= Operation Thunder Child =

1999 novel by Nick Pope

Cover of the 1999 novel by UFO desk MoD operative Nick Pope. In this novel Nick Pope speculated that alien bodies (EBEs), had been taken to Porton Down.

Operation Thunder Child is a 1999 novel by British civil servant Nick Pope. Since Pope had worked for the British Ministry of Defence on the subject of unidentified flying objects, the book had to be cleared by the Ministry prior to publication.

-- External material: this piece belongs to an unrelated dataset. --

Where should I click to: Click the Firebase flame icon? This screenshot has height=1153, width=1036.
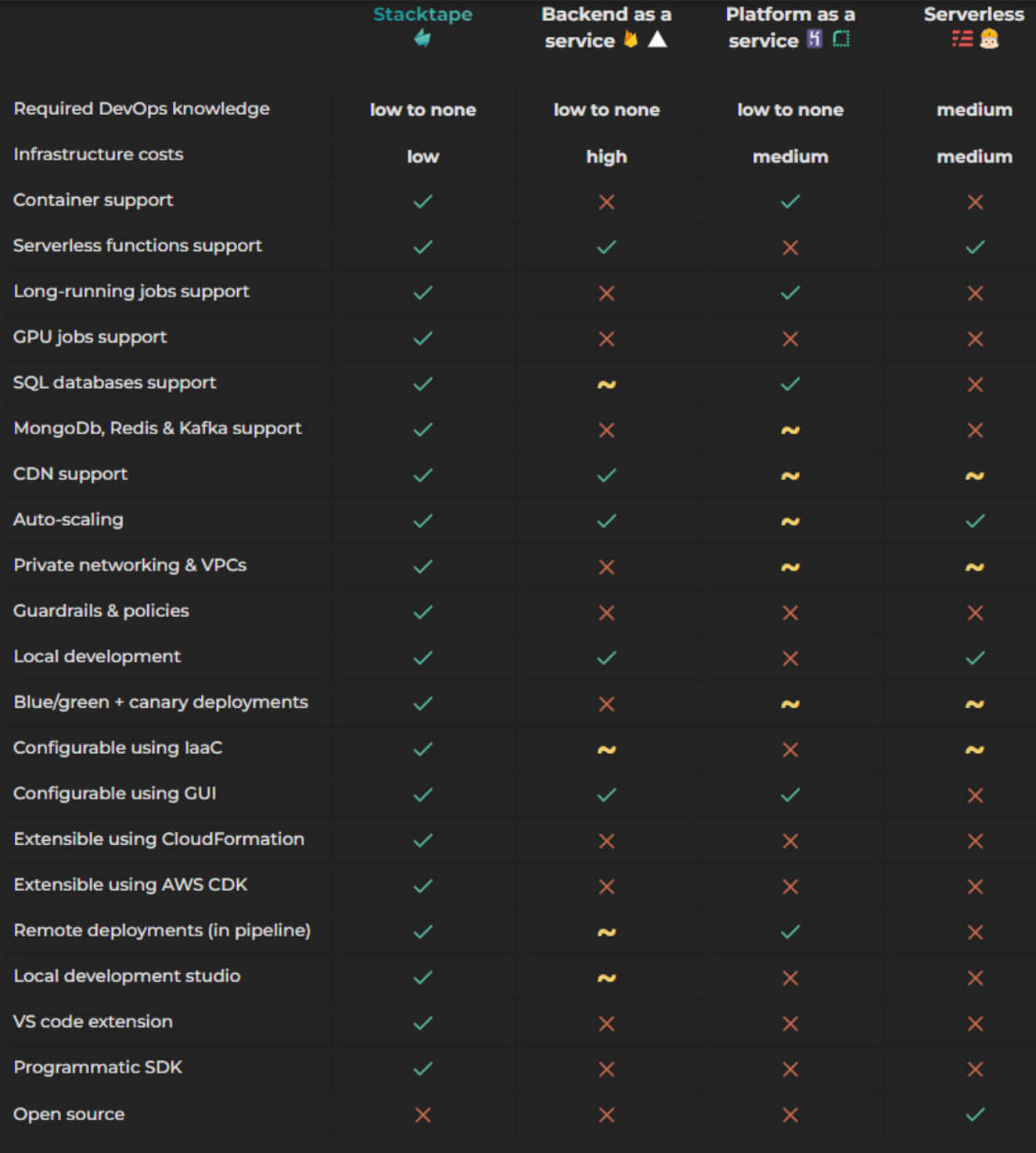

A sequel, Operation Lightning Strike, was published in 2000.

==Plot summary==

The novel deals with UFOs and alien abductions, illustrating how the government and military cope with an increasingly intrusive and hostile alien presence. It draws on government work on UFOs and is a "what if" novel that reflects some of the author's concerns about the defence and national security issues raised by the UFO phenomenon. The book is a techno-thriller that draws on real crisis-management procedures.

==Critical reception==

The book received mixed reviews, with reviewers both describing it as an "excellent read" and describing the political content of the book as confusing and close to ranting, while other reviewers question the scientific plausibility of aspects of the novel.

==Sequel==

In Operation Lightning Strike, the limited battles in the previous book give way to all-out war, with the fate of Earth hanging in the balance. As with Operation Thunder Child, the book needed official clearance. This is unusual in fiction.